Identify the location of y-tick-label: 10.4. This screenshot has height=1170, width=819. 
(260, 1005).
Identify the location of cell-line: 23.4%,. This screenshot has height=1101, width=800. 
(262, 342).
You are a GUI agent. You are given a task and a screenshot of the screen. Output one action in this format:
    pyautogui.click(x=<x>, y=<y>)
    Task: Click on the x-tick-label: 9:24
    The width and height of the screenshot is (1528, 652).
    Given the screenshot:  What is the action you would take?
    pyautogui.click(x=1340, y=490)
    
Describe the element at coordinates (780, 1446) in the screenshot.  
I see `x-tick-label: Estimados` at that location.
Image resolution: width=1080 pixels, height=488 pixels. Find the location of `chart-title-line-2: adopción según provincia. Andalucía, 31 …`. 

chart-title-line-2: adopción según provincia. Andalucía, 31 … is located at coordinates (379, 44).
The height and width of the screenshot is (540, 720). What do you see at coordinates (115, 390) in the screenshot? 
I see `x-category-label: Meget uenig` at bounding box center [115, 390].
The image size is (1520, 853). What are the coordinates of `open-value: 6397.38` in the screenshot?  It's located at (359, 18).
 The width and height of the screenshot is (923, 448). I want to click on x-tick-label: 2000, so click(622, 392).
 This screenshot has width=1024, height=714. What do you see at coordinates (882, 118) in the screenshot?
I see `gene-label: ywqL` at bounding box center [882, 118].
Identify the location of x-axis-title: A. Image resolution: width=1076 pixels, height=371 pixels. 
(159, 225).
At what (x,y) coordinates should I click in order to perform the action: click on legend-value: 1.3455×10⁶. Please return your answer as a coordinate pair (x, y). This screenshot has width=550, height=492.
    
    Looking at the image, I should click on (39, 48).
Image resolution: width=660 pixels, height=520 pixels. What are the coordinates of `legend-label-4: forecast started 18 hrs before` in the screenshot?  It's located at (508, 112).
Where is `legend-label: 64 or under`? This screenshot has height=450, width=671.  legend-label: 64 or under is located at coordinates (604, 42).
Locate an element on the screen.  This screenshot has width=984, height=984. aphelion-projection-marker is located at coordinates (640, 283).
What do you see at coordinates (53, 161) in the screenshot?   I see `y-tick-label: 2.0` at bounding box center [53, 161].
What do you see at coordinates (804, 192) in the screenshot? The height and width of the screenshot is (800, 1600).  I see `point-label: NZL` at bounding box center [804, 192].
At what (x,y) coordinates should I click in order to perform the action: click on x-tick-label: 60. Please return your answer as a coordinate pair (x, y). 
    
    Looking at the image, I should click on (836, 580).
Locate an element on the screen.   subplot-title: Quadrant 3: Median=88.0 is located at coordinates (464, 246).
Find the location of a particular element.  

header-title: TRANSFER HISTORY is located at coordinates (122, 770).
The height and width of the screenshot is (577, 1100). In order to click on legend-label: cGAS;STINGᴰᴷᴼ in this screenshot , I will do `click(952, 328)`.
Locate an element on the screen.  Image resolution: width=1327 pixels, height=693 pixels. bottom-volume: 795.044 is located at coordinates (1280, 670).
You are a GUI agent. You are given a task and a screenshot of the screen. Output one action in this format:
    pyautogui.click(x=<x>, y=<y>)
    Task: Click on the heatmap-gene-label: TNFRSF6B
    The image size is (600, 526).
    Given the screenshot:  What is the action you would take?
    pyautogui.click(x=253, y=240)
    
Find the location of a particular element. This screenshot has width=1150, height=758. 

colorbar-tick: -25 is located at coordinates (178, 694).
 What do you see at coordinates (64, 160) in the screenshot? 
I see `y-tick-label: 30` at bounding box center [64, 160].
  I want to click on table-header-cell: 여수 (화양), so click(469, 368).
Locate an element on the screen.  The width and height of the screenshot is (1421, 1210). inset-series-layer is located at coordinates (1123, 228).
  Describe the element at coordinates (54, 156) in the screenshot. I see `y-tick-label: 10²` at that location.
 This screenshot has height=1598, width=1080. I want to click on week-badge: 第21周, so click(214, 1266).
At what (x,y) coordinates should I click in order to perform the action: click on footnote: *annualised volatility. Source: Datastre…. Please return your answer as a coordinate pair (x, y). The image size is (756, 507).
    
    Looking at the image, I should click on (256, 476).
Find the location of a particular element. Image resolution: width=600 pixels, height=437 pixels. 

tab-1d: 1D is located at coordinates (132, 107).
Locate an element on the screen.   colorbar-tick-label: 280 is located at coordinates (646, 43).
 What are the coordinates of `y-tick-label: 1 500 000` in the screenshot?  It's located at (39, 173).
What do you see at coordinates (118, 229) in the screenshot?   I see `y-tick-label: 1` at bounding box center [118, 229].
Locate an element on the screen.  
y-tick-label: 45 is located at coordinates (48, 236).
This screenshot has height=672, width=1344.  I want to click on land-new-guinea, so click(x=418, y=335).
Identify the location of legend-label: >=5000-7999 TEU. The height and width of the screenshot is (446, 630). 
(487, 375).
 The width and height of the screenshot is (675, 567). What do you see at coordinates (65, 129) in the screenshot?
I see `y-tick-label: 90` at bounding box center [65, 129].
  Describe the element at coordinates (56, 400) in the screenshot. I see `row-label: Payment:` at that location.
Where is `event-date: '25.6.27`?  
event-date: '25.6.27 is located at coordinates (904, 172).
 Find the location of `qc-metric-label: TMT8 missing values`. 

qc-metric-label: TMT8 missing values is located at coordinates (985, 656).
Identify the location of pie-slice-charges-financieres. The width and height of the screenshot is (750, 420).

# Problem statement
Could you retype the whole listing above, line for line, with every character kept the same?

# Expected answer
Identify the location of y-tick-label: 10.4. This screenshot has height=1170, width=819. 
(260, 1005).
Identify the location of cell-line: 23.4%,. This screenshot has height=1101, width=800. 
(262, 342).
You are a GUI agent. You are given a task and a screenshot of the screen. Output one action in this format:
    pyautogui.click(x=<x>, y=<y>)
    Task: Click on the x-tick-label: 9:24
    The width and height of the screenshot is (1528, 652).
    Given the screenshot:  What is the action you would take?
    pyautogui.click(x=1340, y=490)
    
Describe the element at coordinates (780, 1446) in the screenshot.  
I see `x-tick-label: Estimados` at that location.
Image resolution: width=1080 pixels, height=488 pixels. Find the location of `chart-title-line-2: adopción según provincia. Andalucía, 31 …`. 

chart-title-line-2: adopción según provincia. Andalucía, 31 … is located at coordinates (379, 44).
The height and width of the screenshot is (540, 720). What do you see at coordinates (115, 390) in the screenshot? 
I see `x-category-label: Meget uenig` at bounding box center [115, 390].
The image size is (1520, 853). What are the coordinates of `open-value: 6397.38` in the screenshot?  It's located at (359, 18).
 The width and height of the screenshot is (923, 448). I want to click on x-tick-label: 2000, so click(622, 392).
 This screenshot has width=1024, height=714. What do you see at coordinates (882, 118) in the screenshot?
I see `gene-label: ywqL` at bounding box center [882, 118].
Identify the location of x-axis-title: A. Image resolution: width=1076 pixels, height=371 pixels. 
(159, 225).
At what (x,y) coordinates should I click in order to perform the action: click on legend-value: 1.3455×10⁶. Please return your answer as a coordinate pair (x, y). This screenshot has width=550, height=492.
    
    Looking at the image, I should click on (39, 48).
Image resolution: width=660 pixels, height=520 pixels. What are the coordinates of `legend-label-4: forecast started 18 hrs before` in the screenshot?  It's located at (508, 112).
Where is `legend-label: 64 or under`? This screenshot has height=450, width=671.  legend-label: 64 or under is located at coordinates (604, 42).
Locate an element on the screen.  This screenshot has width=984, height=984. aphelion-projection-marker is located at coordinates (640, 283).
What do you see at coordinates (53, 161) in the screenshot?   I see `y-tick-label: 2.0` at bounding box center [53, 161].
What do you see at coordinates (804, 192) in the screenshot? The height and width of the screenshot is (800, 1600).  I see `point-label: NZL` at bounding box center [804, 192].
At what (x,y) coordinates should I click in order to perform the action: click on x-tick-label: 60. Please return your answer as a coordinate pair (x, y). 
    
    Looking at the image, I should click on (836, 580).
Locate an element on the screen.   subplot-title: Quadrant 3: Median=88.0 is located at coordinates (464, 246).
Find the location of a particular element.  

header-title: TRANSFER HISTORY is located at coordinates (122, 770).
The height and width of the screenshot is (577, 1100). In order to click on legend-label: cGAS;STINGᴰᴷᴼ in this screenshot , I will do `click(952, 328)`.
Locate an element on the screen.  Image resolution: width=1327 pixels, height=693 pixels. bottom-volume: 795.044 is located at coordinates (1280, 670).
You are a GUI agent. You are given a task and a screenshot of the screen. Output one action in this format:
    pyautogui.click(x=<x>, y=<y>)
    Task: Click on the heatmap-gene-label: TNFRSF6B
    The image size is (600, 526).
    Given the screenshot:  What is the action you would take?
    pyautogui.click(x=253, y=240)
    
Find the location of a particular element. This screenshot has width=1150, height=758. 

colorbar-tick: -25 is located at coordinates (178, 694).
 What do you see at coordinates (64, 160) in the screenshot? 
I see `y-tick-label: 30` at bounding box center [64, 160].
  I want to click on table-header-cell: 여수 (화양), so click(469, 368).
Locate an element on the screen.  The width and height of the screenshot is (1421, 1210). inset-series-layer is located at coordinates (1123, 228).
  Describe the element at coordinates (54, 156) in the screenshot. I see `y-tick-label: 10²` at that location.
 This screenshot has height=1598, width=1080. I want to click on week-badge: 第21周, so click(214, 1266).
At what (x,y) coordinates should I click in order to perform the action: click on footnote: *annualised volatility. Source: Datastre…. Please return your answer as a coordinate pair (x, y). The image size is (756, 507).
    
    Looking at the image, I should click on (256, 476).
Find the location of a particular element. Image resolution: width=600 pixels, height=437 pixels. 

tab-1d: 1D is located at coordinates (132, 107).
Locate an element on the screen.   colorbar-tick-label: 280 is located at coordinates (646, 43).
 What are the coordinates of `y-tick-label: 1 500 000` in the screenshot?  It's located at (39, 173).
What do you see at coordinates (118, 229) in the screenshot?   I see `y-tick-label: 1` at bounding box center [118, 229].
Locate an element on the screen.  
y-tick-label: 45 is located at coordinates (48, 236).
This screenshot has height=672, width=1344.  I want to click on land-new-guinea, so click(x=418, y=335).
Identify the location of legend-label: >=5000-7999 TEU. The height and width of the screenshot is (446, 630). 
(487, 375).
 The width and height of the screenshot is (675, 567). What do you see at coordinates (65, 129) in the screenshot?
I see `y-tick-label: 90` at bounding box center [65, 129].
  Describe the element at coordinates (56, 400) in the screenshot. I see `row-label: Payment:` at that location.
Where is `event-date: '25.6.27`?  
event-date: '25.6.27 is located at coordinates (904, 172).
 Find the location of `qc-metric-label: TMT8 missing values`. 

qc-metric-label: TMT8 missing values is located at coordinates (985, 656).
Identify the location of pie-slice-charges-financieres. The width and height of the screenshot is (750, 420).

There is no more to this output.